### RECORDS SUPPLIED
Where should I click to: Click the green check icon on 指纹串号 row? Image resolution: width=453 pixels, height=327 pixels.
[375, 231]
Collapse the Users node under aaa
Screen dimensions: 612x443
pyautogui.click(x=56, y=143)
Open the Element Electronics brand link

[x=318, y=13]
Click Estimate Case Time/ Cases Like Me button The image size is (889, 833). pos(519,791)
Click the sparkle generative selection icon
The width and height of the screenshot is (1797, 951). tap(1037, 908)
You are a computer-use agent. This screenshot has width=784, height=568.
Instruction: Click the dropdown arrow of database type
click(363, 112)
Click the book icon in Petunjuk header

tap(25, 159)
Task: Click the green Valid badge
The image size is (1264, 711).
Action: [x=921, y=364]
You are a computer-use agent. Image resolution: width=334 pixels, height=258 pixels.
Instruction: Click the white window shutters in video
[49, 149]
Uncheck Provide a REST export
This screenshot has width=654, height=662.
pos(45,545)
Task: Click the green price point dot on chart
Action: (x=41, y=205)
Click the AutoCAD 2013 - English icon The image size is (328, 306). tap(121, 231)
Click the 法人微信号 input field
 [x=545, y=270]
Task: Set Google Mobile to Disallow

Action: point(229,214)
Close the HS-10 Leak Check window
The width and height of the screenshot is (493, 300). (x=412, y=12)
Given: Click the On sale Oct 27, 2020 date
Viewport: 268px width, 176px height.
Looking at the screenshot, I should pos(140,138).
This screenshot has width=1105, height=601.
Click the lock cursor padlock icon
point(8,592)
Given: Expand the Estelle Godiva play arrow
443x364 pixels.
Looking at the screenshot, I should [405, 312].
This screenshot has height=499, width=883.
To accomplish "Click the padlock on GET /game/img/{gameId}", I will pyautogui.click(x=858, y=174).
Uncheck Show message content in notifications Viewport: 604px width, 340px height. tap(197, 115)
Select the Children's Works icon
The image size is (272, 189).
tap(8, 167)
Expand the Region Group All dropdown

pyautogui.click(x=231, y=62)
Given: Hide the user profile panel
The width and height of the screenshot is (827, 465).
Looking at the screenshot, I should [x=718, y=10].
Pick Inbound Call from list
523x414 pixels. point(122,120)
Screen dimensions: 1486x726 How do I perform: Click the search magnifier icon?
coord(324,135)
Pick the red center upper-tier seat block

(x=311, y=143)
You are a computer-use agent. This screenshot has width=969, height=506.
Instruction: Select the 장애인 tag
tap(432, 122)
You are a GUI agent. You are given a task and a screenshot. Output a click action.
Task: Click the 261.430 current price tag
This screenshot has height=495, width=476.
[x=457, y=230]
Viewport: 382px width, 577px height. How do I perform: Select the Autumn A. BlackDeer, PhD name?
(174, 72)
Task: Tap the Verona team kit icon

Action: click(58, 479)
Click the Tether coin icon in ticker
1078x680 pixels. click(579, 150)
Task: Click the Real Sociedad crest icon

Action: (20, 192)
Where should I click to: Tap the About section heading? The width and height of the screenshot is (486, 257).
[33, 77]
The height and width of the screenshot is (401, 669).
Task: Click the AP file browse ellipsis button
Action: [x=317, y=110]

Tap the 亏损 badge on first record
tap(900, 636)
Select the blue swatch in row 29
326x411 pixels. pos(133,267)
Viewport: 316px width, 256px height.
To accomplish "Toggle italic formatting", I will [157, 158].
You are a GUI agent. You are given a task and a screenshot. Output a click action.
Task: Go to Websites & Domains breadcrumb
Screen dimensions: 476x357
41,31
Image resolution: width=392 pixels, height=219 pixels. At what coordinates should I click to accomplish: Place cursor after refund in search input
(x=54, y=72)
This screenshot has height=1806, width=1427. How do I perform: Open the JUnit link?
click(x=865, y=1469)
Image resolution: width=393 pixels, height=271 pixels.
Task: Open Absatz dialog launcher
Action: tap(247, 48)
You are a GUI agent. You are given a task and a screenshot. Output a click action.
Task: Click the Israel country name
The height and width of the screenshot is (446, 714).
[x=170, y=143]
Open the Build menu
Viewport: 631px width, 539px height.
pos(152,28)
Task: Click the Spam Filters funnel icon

### EXERCISE INSTRUCTIONS
Among the lines of the material above, tally those containing "computer" and respond with the total only.

### RESULT OF THIS EXERCISE
3